I was recently asked by a friend to help out with this, to put it mildly, interesting Excel spreadsheet they're running with macros embedded (a small example thereof below).

Thing is, they need to add two columns to the spreadsheet but in doing so they are messing up the macro calculations. I have not worked on these things in over 20 years, so I happily admit I am way out of my depth here. Also, not a programmer, and this seems to be SQL or some language.

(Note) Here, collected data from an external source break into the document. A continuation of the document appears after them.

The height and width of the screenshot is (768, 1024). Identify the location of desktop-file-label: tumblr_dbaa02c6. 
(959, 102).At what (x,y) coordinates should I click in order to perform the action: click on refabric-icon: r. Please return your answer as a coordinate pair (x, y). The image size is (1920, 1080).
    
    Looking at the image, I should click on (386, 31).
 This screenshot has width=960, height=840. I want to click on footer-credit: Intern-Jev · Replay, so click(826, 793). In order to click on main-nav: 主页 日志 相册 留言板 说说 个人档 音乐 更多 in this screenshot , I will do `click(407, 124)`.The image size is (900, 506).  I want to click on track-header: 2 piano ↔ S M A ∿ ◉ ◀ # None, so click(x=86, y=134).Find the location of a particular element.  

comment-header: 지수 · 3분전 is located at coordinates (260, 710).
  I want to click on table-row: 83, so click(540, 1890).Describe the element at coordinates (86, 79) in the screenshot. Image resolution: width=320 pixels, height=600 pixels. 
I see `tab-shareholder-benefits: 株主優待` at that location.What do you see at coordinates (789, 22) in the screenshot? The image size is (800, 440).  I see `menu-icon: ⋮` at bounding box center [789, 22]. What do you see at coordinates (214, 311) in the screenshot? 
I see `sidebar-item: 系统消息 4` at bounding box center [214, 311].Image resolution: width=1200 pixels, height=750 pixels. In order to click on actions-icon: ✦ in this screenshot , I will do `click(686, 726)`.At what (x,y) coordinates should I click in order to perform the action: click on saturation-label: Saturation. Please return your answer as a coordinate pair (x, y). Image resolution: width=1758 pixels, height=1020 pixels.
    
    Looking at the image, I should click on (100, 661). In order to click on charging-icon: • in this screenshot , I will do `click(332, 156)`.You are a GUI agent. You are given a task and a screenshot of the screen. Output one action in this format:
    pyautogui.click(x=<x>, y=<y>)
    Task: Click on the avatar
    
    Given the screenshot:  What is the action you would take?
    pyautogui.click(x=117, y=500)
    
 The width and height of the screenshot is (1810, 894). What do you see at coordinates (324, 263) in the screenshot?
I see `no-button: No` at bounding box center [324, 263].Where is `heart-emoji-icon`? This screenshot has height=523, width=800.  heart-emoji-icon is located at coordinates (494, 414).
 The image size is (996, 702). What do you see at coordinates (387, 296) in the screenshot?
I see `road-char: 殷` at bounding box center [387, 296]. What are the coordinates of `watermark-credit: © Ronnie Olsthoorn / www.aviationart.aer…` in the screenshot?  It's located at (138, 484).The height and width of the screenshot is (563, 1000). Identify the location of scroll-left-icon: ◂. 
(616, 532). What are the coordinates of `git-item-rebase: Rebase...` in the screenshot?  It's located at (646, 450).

Anyone who may be able to assist please?? If so, contact me direct on my cell: 082 652 9309

Thanks in advance!

Small extract from one of the macros:

Public sLevelFRM As String
Public sType As String


Sub CalcResults(sLevel As String)
Dim sError As String


sError = Check_Judge
If sError <> "" Then
MsgBox sError & " not valid event for Judge"
Exit Sub
End If
Worksheets("SchoolClass1").Visible = False
Worksheets("SchoolClass2").Visible = False

If sLevel = "School" Then
sLevel = Worksheets("Setup").Range("J21")
sType = "L" ' column L "School level"

Else
sType = "M" ' column M "level"
sLevel = Worksheets("Setup").Range("J31")

End If

sLevelFRM = sLevel
UserForm1.Show ' Runs CalcResultsFRM

End Sub


----------